Cardinal Luçon

Mercredi 7 – – 7°. Nuit tranquille en ville ; mais toute la nuit canonnades et mitraillades, intermittentes mais fréquentes. Canonnades, mitraillades près de Reims entre batteries. Bombes sifflantes à 2 h. Visite du Photographe de l’Armée.

Cardinal Luçon dans son Journal de la Guerre 1914-1918, éd. par L’Académie Nationale de Reims – 1998 – TAR volume 173

Mercredi 7 février

Vives luttes d’artillerie, en Belgique, dans le secteur du canal de  sur la rive droite de la Meuse, entre Louvemont et les Chambrettes, ainsi qu’en Lorraine, dans la région Emberménil-Reillon.

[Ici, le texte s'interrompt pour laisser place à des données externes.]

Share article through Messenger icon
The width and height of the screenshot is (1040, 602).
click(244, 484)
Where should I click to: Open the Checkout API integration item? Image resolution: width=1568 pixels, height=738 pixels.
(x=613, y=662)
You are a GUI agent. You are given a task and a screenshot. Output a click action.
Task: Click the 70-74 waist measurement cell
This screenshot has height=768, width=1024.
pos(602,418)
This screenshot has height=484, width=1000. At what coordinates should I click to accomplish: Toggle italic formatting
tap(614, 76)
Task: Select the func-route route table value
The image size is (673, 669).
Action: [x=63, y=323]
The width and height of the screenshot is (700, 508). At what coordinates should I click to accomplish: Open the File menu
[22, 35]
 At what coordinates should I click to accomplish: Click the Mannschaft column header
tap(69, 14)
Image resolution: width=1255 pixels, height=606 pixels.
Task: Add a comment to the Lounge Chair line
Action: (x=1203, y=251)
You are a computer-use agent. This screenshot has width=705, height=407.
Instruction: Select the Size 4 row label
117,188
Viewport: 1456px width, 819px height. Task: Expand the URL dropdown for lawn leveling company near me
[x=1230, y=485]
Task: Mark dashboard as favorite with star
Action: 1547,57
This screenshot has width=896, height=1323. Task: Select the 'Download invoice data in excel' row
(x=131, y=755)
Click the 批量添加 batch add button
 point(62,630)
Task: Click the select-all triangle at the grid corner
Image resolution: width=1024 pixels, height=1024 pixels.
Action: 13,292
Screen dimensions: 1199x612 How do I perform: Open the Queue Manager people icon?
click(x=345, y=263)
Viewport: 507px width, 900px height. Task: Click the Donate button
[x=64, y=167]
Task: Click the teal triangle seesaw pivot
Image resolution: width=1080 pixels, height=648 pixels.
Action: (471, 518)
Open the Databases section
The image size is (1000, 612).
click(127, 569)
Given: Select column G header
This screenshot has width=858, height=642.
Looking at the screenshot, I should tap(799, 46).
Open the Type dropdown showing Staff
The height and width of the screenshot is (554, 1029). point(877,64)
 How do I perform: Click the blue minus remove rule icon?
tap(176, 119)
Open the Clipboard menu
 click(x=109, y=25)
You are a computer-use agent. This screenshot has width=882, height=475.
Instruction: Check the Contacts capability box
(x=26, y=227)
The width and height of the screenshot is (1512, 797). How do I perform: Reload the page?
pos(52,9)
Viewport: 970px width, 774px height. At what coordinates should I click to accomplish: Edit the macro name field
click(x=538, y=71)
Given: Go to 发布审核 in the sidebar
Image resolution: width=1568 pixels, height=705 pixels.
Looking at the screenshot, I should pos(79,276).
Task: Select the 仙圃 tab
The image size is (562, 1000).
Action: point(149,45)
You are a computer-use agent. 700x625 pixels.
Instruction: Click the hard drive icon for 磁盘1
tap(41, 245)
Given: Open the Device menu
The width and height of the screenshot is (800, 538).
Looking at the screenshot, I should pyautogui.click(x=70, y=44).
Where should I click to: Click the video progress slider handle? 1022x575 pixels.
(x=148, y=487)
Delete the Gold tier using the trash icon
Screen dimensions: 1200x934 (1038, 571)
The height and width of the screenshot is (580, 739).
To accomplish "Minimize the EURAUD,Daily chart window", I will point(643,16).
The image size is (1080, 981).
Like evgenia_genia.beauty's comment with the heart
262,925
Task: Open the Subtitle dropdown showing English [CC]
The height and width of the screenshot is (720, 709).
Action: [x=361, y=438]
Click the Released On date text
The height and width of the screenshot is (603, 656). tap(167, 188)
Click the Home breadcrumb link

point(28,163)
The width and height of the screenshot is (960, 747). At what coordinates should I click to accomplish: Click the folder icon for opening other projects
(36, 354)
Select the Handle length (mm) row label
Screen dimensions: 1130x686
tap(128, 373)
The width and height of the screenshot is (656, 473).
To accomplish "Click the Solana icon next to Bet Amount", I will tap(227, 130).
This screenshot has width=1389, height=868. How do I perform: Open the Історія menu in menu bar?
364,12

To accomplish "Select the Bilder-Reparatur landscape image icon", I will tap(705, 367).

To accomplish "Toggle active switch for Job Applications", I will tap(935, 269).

Deux coups de main ennemis ont échoué sous nos feux à la droite de la Meuse, l’un à l’est de Louvemont, l’autre aux Eparges.

En Lorraine, l’ennemi a attaqué une de nos tranchées vers la digue de Parroy, au nord-ouest de la forêt. Une fraction allemande, qui avait pénétré jusqu’à notre première ligne, en a été immédiatement rejetée par notre contre-attaque.

Dans la région d’Ancerviller, nous avons capturé une patrouille allemande.

En Alsace, dans la région d’Aspach, au nord-ouest d’Altkirch, après une préparation d’artillerie, nos reconnaissances ont pénétré en trois points différents dans les positions allemandes. Après avoir bouleversé les ouvrages de l’adversaire et détruit ses abris, nos troupes sont rentrées sans avoir subi de pertes.

L’Espagne a expédié sa réponse à la note allemande concernant le blocus. Le Brésil a également envoyé sa réponse.

La presse d’outre-Rhin continue à dire que la guerre avec l’Amérique ne lui inspire aucune crainte.

Les Anglais ont occupé 1000 mètres de tranchées ennemies sur le front de la Somme, dans la région de Grandcourt. Ils ont fait 48 prisonniers. Ils ont déployé une grande activité d’artillerie dans le secteur d’Ypres.